Конечно же, она была права. Подспудно я думал так же. Что толку ей любить, если в ответ – недоумение, испуг или злая насмешка? Есть, правда, тут одна загвоздка… Не знаю, как для пузырика, но для многих женщин любовь – не цель, не счастье обретённое, а только средство обрести его – желаемое счастье. Счастье семейной жизни. Как будто в этом замкнутом сосуде оно, счастье, будет поймано и запечатано навек, как ананас в сиропе – только тягай его оттуда ложкой! С чего бы это? Семейная жизнь – не консервная жестянка, не пожизненный компот…
Хотела ли Катя любить, или видела в любви только средство, – вопрос. Для того, чтобы разрешить его, надо было глубже увязнуть в отношениях, а мне и без того затея с этим искренним и симпатичным (на вырост наоборот) пузыриком – ну, чтобы она прельстилась мной, – была не по душе. Впрочем, как я понимал, в план Красоткина глубокое, так сказать, погружение тоже не входило.
В гости к Емеле мы явились вместе, как парочка – гусь да цесарочка. Там был ещё какой-то длинноволосый художник Василёк (так представил его Красоткин) с бледной подружкой (глаза навыкате в обрамлении синих теней) и крепкий угрюмый поэт, похожий на человека, чьи угрозы сбываются.
В гостях я вёл себя как кавалер – следил за Катиным бокалом, занимал беседой, сыпал корректные остроты. Она не раз отметила моё внимание благодарным взглядом.
Подружка художника, говорившая так быстро, будто шинковала морковь на тёрке, оказалась из числа тех людей, рядом с которыми иметь собственные проблемы было неприлично. Список её недугов, о которых она со скорбным наслаждением рассказывала, тянул на карманный медицинский справочник. Плюс, конечно, житейские ужасы: тирания отца, старшая сестра – психологический садист, одноклассники и одноклассницы – подлые крысята, сокурсники по институту – насильники и психопаты. Есть такие странные создания, в бедах которых всегда виноваты другие. Словом, если бы в ту пору был запрос на литературу травмы и возьмись она за перо – имела бы успех. В какой-то момент я даже подумал, что Емеля примет девицу на заметку в качестве объекта тайной опеки. Впрочем, после решил, что здесь справится и сам художник – напишет с неё Юдифь, перерезающую глотку психопату-сокурснику, тем сердце её и успокоится. Главное, побольше крови.
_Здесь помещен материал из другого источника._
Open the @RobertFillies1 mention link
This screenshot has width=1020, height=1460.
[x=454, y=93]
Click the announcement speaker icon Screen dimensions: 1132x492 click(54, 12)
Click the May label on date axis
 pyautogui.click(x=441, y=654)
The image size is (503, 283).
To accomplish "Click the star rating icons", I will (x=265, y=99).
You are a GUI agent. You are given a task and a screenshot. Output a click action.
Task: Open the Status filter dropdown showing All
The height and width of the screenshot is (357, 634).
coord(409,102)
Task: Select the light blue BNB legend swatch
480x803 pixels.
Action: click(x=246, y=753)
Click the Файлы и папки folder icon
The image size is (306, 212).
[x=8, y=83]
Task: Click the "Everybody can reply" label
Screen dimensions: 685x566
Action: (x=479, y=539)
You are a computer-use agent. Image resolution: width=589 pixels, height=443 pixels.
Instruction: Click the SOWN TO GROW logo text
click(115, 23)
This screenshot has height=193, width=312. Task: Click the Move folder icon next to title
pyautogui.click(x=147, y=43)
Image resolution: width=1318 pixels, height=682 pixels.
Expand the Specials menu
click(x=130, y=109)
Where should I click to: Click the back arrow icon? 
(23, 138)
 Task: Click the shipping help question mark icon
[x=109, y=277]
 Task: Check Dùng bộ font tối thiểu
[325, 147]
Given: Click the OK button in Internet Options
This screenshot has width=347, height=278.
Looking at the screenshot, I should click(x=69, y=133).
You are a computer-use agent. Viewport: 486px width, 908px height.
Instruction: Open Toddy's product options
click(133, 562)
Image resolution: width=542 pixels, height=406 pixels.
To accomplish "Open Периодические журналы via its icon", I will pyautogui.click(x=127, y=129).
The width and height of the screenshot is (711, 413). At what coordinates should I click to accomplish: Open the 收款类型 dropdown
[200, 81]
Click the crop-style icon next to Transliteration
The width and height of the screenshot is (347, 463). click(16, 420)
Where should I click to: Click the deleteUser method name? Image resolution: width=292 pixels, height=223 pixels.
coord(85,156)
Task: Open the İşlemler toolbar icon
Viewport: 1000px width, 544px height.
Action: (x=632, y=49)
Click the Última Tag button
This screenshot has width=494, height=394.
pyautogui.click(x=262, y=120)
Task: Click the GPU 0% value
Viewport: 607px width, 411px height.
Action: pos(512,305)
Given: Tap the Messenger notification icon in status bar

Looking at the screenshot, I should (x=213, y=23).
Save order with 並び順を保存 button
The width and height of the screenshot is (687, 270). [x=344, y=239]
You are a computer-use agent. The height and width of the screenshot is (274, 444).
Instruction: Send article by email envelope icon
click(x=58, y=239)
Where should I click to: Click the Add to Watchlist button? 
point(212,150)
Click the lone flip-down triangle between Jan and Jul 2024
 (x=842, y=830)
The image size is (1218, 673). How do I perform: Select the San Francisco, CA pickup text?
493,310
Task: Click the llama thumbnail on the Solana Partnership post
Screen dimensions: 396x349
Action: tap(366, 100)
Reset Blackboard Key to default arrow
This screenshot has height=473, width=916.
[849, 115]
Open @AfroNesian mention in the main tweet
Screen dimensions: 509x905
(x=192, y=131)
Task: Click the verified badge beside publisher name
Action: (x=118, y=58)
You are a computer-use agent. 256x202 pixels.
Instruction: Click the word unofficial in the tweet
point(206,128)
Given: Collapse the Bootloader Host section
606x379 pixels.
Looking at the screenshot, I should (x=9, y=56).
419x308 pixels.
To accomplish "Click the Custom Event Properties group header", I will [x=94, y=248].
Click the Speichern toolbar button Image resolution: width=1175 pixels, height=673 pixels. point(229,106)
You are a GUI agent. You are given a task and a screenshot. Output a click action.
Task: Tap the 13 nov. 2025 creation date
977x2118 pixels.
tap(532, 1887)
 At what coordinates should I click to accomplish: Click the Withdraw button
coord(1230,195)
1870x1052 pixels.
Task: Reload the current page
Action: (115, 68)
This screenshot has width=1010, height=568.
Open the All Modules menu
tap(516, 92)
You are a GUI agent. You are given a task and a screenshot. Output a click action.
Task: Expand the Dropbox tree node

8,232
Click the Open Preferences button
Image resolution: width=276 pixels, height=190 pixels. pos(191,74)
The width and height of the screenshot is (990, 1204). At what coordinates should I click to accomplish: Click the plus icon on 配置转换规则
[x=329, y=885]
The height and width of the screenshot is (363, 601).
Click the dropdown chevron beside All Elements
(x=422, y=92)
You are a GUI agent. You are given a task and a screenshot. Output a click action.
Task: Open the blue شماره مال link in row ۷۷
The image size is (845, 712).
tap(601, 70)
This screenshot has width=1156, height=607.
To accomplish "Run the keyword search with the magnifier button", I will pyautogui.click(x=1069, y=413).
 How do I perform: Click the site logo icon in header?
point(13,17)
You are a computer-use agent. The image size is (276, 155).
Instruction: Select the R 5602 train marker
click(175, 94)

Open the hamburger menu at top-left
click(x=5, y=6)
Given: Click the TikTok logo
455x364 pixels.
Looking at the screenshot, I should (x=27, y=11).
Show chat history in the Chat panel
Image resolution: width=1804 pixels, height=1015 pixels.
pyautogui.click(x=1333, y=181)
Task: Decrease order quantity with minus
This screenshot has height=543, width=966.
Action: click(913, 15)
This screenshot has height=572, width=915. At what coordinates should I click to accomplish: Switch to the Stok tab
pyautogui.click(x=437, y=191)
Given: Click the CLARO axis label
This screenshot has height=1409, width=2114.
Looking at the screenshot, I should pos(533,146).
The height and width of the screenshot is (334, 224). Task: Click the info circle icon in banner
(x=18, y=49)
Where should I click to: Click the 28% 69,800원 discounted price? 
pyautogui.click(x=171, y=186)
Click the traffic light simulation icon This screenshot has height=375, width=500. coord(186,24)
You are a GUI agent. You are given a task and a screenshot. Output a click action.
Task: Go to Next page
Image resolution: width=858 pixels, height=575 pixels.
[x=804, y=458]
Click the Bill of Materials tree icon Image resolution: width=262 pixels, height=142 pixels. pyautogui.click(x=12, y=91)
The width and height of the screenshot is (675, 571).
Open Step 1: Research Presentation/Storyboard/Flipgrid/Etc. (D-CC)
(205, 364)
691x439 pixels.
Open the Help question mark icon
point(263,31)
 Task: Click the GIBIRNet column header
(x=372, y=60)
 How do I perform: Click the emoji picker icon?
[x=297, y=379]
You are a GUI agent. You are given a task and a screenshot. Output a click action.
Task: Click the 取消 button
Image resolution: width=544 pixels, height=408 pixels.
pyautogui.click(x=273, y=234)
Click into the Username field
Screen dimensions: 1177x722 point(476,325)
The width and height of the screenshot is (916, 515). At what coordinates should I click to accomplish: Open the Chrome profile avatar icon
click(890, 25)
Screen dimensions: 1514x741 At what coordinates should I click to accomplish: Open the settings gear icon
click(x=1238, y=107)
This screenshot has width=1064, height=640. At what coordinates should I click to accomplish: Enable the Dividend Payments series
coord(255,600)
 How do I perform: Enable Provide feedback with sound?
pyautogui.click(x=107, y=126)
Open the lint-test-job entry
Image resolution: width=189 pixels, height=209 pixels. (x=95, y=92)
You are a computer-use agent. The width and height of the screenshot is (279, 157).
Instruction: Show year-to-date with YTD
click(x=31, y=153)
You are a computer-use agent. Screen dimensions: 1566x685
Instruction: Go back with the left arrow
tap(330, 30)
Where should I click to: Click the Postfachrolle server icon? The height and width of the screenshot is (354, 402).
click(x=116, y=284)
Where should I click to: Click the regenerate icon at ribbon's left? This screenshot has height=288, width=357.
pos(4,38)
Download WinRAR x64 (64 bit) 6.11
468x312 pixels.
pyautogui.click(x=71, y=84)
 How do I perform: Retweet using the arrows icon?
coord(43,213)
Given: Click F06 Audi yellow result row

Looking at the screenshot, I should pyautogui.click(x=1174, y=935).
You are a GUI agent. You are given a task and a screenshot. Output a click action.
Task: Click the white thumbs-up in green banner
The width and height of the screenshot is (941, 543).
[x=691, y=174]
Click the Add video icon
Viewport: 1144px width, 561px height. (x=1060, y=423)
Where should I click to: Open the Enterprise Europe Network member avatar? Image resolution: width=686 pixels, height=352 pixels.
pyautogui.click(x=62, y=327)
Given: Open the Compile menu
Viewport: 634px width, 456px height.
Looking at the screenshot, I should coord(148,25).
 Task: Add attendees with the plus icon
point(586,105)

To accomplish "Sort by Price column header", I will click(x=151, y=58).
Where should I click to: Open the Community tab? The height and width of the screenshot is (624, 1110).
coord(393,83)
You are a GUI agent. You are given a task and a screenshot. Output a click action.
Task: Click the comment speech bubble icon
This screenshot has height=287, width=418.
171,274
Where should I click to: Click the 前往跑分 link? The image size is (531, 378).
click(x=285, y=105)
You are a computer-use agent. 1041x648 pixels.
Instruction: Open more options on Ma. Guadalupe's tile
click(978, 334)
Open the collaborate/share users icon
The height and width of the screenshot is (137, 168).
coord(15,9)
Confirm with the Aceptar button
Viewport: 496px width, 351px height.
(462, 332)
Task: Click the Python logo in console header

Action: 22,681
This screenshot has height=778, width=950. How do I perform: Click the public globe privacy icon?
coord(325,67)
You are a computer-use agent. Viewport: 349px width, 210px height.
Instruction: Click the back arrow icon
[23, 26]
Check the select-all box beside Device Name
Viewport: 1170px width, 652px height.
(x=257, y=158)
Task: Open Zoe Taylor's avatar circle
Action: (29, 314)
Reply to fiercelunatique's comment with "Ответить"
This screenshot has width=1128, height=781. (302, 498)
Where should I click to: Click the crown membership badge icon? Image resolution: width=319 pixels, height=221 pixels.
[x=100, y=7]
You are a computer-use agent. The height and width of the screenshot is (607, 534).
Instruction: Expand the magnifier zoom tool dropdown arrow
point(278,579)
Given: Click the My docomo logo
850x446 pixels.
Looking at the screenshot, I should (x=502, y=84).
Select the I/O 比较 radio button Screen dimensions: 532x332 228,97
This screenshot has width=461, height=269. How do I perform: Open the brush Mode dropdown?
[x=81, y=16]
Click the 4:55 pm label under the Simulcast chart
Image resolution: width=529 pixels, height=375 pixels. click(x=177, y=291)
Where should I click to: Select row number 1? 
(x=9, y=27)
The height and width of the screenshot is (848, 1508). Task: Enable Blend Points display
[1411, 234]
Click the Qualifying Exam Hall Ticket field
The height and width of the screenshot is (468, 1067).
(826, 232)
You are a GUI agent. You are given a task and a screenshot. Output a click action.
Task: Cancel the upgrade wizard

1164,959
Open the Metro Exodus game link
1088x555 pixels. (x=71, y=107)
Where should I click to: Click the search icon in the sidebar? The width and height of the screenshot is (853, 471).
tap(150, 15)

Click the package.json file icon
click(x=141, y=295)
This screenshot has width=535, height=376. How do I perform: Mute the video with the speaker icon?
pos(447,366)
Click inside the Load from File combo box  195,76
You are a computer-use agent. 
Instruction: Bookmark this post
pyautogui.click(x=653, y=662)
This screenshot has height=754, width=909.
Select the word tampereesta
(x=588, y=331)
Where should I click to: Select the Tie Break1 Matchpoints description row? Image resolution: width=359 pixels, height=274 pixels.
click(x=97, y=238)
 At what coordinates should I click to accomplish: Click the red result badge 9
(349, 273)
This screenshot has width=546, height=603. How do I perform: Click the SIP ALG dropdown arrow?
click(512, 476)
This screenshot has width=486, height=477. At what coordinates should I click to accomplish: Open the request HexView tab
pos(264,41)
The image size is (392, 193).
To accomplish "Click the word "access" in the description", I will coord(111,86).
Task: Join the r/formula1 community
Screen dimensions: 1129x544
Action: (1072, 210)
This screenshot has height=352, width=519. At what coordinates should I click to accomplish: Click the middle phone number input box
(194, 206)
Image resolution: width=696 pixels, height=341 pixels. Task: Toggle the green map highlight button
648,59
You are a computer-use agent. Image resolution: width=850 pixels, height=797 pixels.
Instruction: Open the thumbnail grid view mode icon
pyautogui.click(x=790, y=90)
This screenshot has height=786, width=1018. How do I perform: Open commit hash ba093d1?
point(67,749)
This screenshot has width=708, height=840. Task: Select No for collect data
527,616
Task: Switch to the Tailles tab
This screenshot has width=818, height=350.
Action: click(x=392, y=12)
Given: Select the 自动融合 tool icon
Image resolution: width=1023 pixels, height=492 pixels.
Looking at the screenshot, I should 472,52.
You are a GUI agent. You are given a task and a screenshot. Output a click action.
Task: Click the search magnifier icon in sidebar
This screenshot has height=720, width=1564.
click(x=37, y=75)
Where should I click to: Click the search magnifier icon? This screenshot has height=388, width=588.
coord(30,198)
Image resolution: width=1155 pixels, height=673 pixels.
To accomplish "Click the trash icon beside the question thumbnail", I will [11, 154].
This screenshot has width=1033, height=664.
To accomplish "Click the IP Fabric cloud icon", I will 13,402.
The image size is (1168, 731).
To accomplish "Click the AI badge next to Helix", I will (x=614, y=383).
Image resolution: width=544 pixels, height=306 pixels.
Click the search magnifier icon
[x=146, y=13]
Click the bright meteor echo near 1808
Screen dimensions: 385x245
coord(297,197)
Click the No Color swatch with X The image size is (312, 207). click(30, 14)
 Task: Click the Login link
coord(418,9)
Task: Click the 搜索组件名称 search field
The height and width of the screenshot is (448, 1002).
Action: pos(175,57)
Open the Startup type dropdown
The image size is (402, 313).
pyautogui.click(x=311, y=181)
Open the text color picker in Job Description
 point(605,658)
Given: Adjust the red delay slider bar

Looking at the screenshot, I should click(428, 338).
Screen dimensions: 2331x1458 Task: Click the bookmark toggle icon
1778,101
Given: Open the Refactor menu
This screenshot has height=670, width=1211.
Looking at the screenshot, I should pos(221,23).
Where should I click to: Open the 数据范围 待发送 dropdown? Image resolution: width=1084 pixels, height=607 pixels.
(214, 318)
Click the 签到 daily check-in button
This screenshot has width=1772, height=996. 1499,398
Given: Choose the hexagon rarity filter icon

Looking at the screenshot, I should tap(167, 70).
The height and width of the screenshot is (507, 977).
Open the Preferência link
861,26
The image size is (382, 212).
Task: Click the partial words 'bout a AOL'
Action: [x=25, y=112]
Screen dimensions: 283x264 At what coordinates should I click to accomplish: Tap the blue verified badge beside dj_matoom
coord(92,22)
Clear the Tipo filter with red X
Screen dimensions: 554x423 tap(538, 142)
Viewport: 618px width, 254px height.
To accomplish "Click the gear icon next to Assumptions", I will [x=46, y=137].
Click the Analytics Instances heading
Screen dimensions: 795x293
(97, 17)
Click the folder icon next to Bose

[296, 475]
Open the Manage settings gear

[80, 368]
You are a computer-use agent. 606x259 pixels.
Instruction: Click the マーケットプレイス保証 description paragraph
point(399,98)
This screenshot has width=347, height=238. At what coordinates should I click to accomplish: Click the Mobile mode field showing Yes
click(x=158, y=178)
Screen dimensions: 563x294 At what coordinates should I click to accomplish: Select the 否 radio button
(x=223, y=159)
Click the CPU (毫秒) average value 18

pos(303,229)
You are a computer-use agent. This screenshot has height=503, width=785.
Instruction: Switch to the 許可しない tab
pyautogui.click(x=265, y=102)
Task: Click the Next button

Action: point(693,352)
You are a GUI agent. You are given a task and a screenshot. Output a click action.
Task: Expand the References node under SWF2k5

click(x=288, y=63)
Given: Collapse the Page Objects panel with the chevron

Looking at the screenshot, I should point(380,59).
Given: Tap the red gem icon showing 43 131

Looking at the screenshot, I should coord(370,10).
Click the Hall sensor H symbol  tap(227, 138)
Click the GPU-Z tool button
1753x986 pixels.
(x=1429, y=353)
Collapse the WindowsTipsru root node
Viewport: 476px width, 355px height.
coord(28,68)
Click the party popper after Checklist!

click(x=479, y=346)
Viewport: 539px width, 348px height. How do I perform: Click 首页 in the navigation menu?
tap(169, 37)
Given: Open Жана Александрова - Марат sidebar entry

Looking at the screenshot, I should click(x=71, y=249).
Длинноволосый художник и вправду, похоже, был смышлёный – ловил шутки на лету, брал и сам посылал подачи в застольном разговоре и время от времени, убирая спадающую на глаза чёлку, по-доброму, необидно подкалывал бледную жертву жизненных обстоятельств: «Заморыш мой ненаглядный…». Запомнилась рассказанная им история: оказывается, одна из картин Пита Мондриана более полувека экспонировалась на выставках, а потом висела в музее Дюссельдорфа вверх ногами. Немудрено: геометрическая абстракция была исполнена на холсте полосками цветной клейкой ленты – не то что Малевич, сам Пифагор не отыскал бы, где у неё низ, где верх.
Угрюмый поэт время от времени острил одной и той же прибауткой: «Не болтайте глупостями». После чего надолго погружался в напускную созерцательность – за беседой-то всё-таки следил.
Сам Красоткин выступил образцовым хозяином – выдал тапочки, да и на столе были не только сухое красное и водка, но даже пара колбасных нарезок, сыр и вяленые щупальца кальмара, которые Катя-пузырик тут же перекрестила в щупальца кошмара (поэт, показалось мне, моргнул, впрок запоминая зловещий образ).